## Job 1
Reproduce word for word the stretch of the expansion joint excerpt from "FIGS. 1 and 2 show" through "to FIGS. 1 and 2.".
## Job 2
Write the next part of the expansion joint excerpt, picking up after its final sentence.

## Selected excerpt
***

FIGS. 1 and 2 show the first embodiment of the expansion joint
system of a concrete slab arrangement according to the invention as
being installed in connection with two concrete slabs. FIG. 3, in
turn, shows a perspective view of only the reinforcement parts of
the embodiment according to FIGS. 1 and 2.
[0025] In FIGS. 1 to 3, reference numerals 1 and 2 denote concrete
slabs, and reference numeral 3 denotes a plate part having a dowel
4 attached to it. The dowel 4 is formed of a dowel plate 5 and a
casing part 6.
[0026] In the embodiment of FIGS. 1 to 3, reference numeral 7
further denotes a reinforcement arranged at the upper edge of the
slab and also comprising a horizontal reinforcement part 8.
[0027] The dowel plate 5 of the dowel 4 is attached to the first
concrete slab 1 in such a way that its one edge protrudes from the
edge of the concrete slab 1. The part protruding from the edge of
the concrete slab 1 and extending to the other side of the joint to
the concrete slab 2 is prevented from adhering to the concrete slab
2 by means of the casing part 6. The casing part 6 can be
manufactured of plastic material, for example. On the side of the
concrete slab 1, the dowel plate 5 adheres to the concrete. When
the concrete slabs 1, 2 are shrinking, the dowel plate moves inside
the casing part 6 and allows subsequently the movements of the slab
also in the longitudinal direction of the joint. The dowel has been
arranged in place at the joint by, for example, fitting a structure
according to FIG. 3 in place in the mould before casting. The plate
part 3 and the reinforcement 7 thus function as the edge of the
mould, whereby after the casting a joint is provided between the
slabs 1, 2, as shown in FIGS. 1 and 2.
[0028] However, the dowels do not have to be fixed to the expansion
joint reinforcement but they may also be individually installed on
the construction site, in other words the invention may also be
applied in such a way that at first, only one slab is cast on the
construction site and moulded with plywood, to which the casing
parts are attached. After the cast has been hardened, the plywood
is taken off, the casing parts being thus fixed to the cast,
whereby dowels can be installed in them. After this, another slab
can be cast and so on.

***

## Given information

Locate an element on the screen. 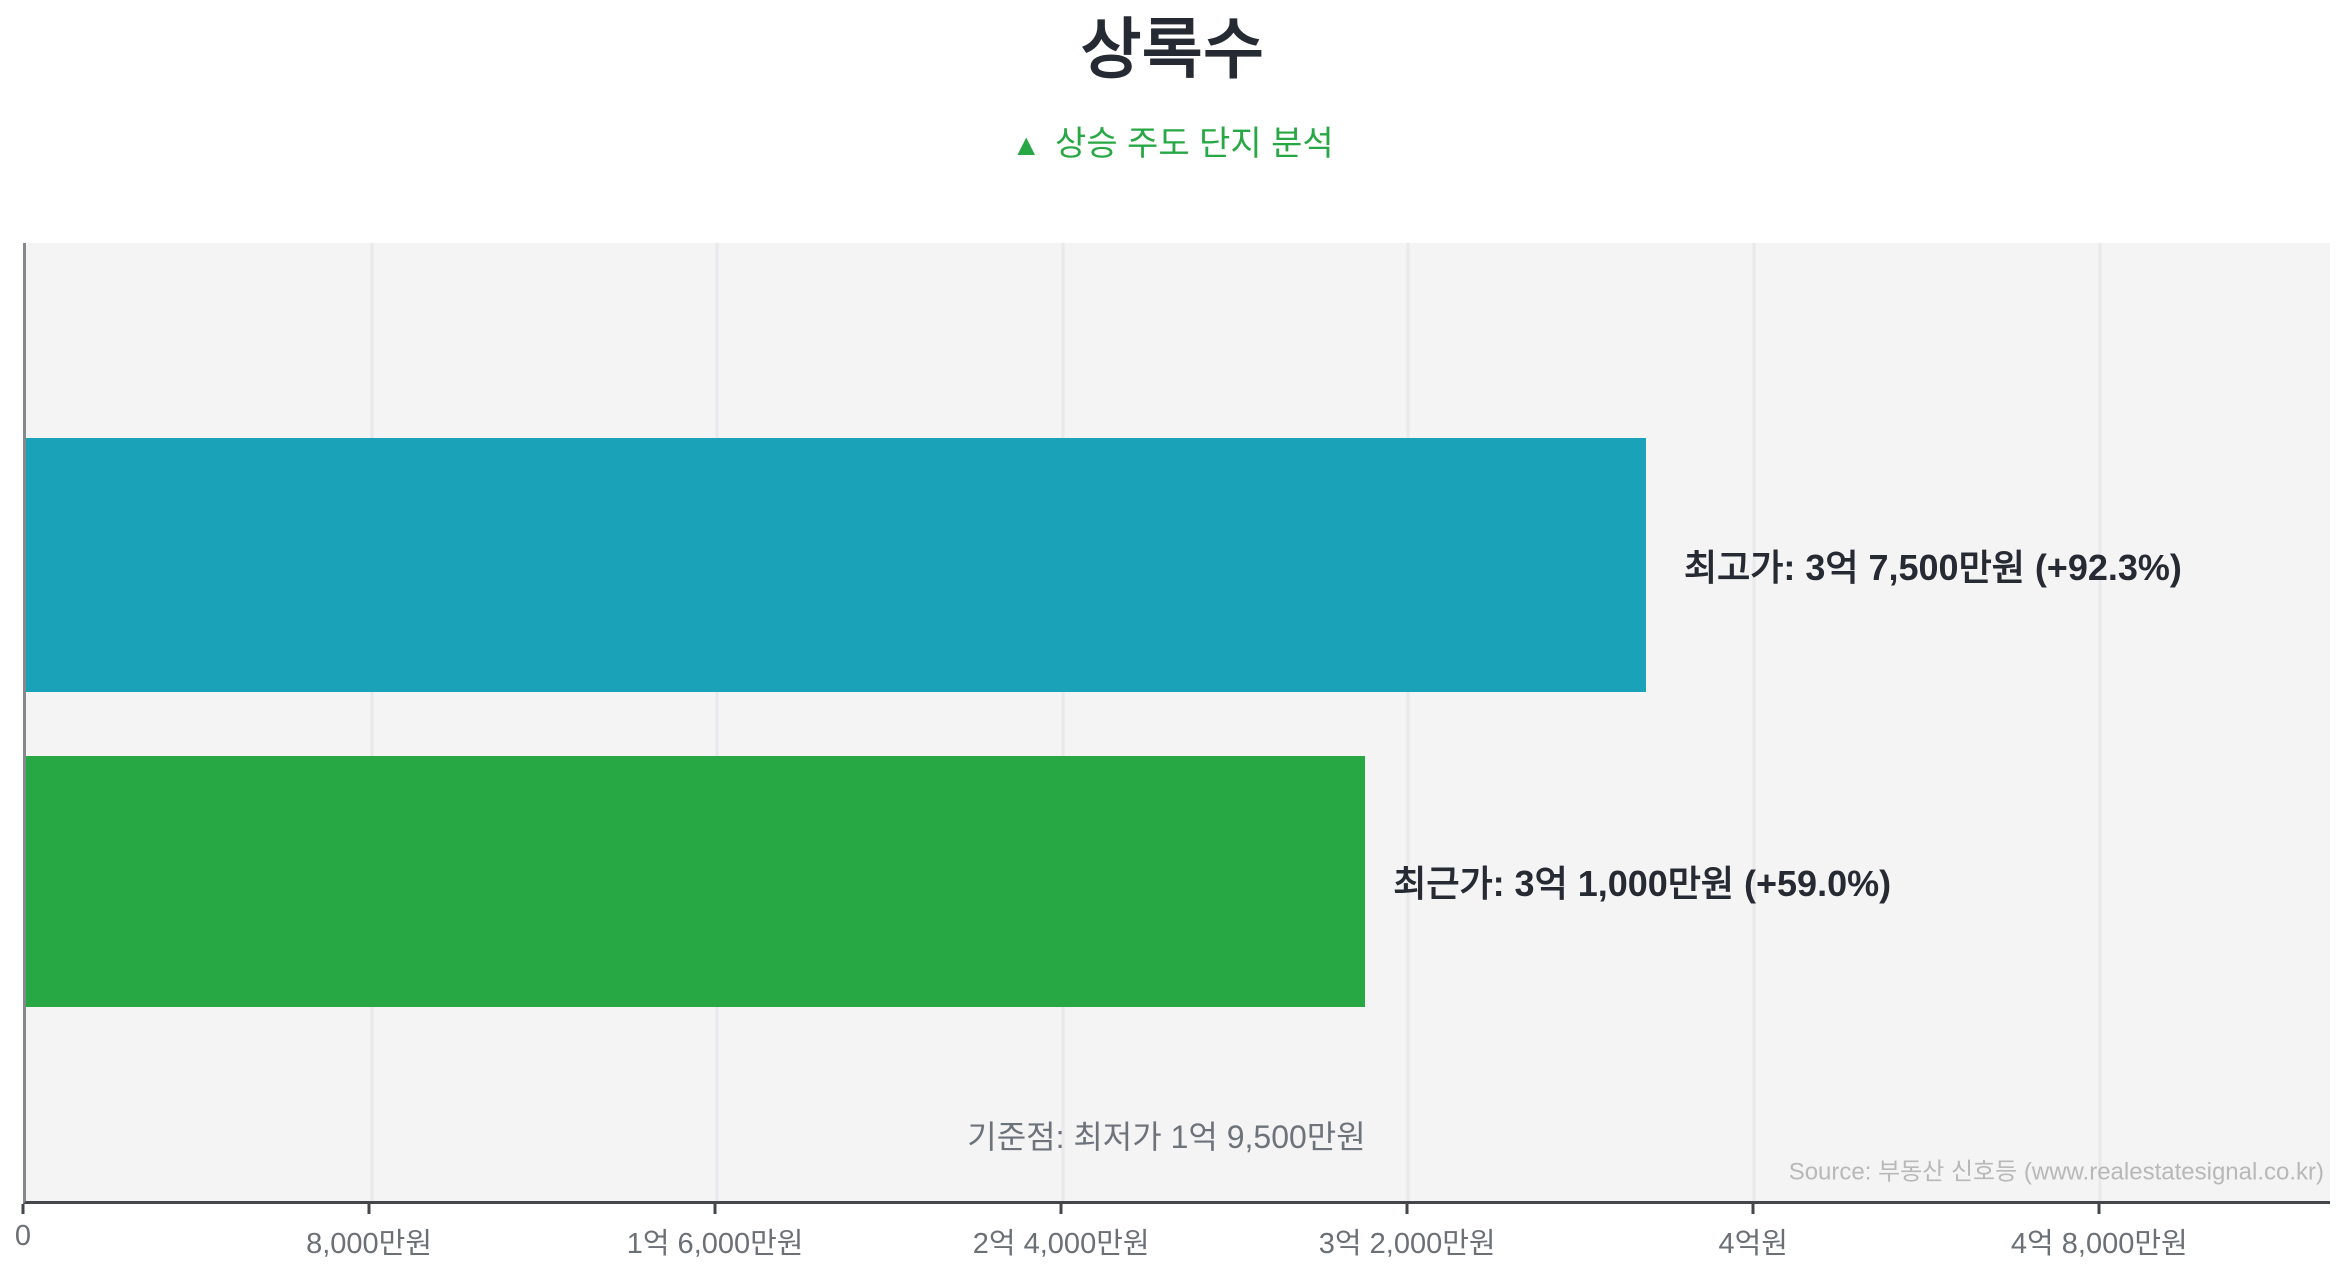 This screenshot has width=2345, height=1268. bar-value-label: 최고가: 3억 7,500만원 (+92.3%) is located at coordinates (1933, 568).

***

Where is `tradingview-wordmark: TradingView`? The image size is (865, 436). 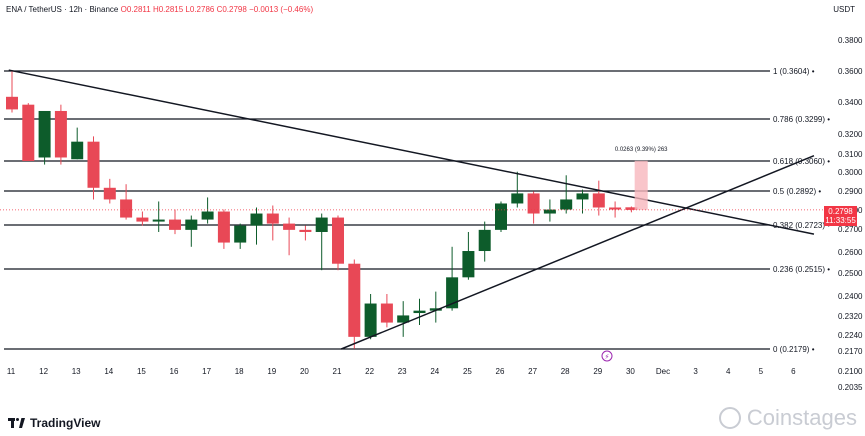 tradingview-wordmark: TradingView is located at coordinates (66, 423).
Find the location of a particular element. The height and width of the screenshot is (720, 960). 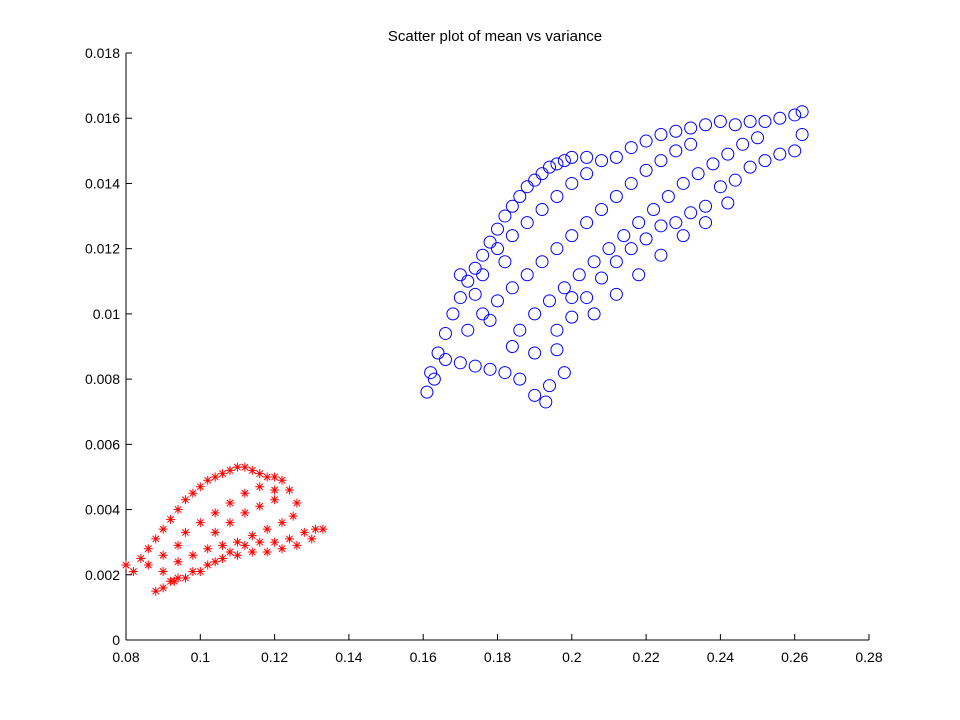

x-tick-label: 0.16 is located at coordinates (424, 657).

***

## Answer area 1
FIGS. 1 and 2 show the first embodiment of the expansion joint
system of a concrete slab arrangement according to the invention as
being installed in connection with two concrete slabs. FIG. 3, in
turn, shows a perspective view of only the reinforcement parts of
the embodiment according to FIGS. 1 and 2.

## Answer area 2
[0029] The above dowel structure allows the slabs to move in the
horizontal direction of the slabs, as described earlier.
[0030] The above dowel structure and its functioning in an
expansion joint belong to conventional technology known by a person
skilled in the art, so these aspects are not described in greater
detail in this context. In this context, reference is made to FI
patent publication 110631, for example.
[0031] In accordance with an essential idea of the invention, the
expansion joint reinforcement comprises an additional reinforcement
comprising at least one clenching pin 9 and to be arranged in the
vicinity of the dowel 4 in concrete. The additional reinforcement
comprising at least one clenching pin is arranged to adhere to the
concrete above and below the dowel 4 by means of a widening forming
the clench point. The additional reinforcement may comprise one or
more clenching pins 9.
[0032] The clenching pin 9 or clenching pins 9 forming the
additional reinforcement is/are in a substantially vertical
position relative to the upper and lower surfaces of the concrete
slabs 1, 2, as shown in FIG. 1, for example.
[0033] The positioning of the clenching pins 9 is not in any way
restricted to the examples of FIGS. 1 to 3 but the position and the
number of clenching pins may naturally vary according to the need.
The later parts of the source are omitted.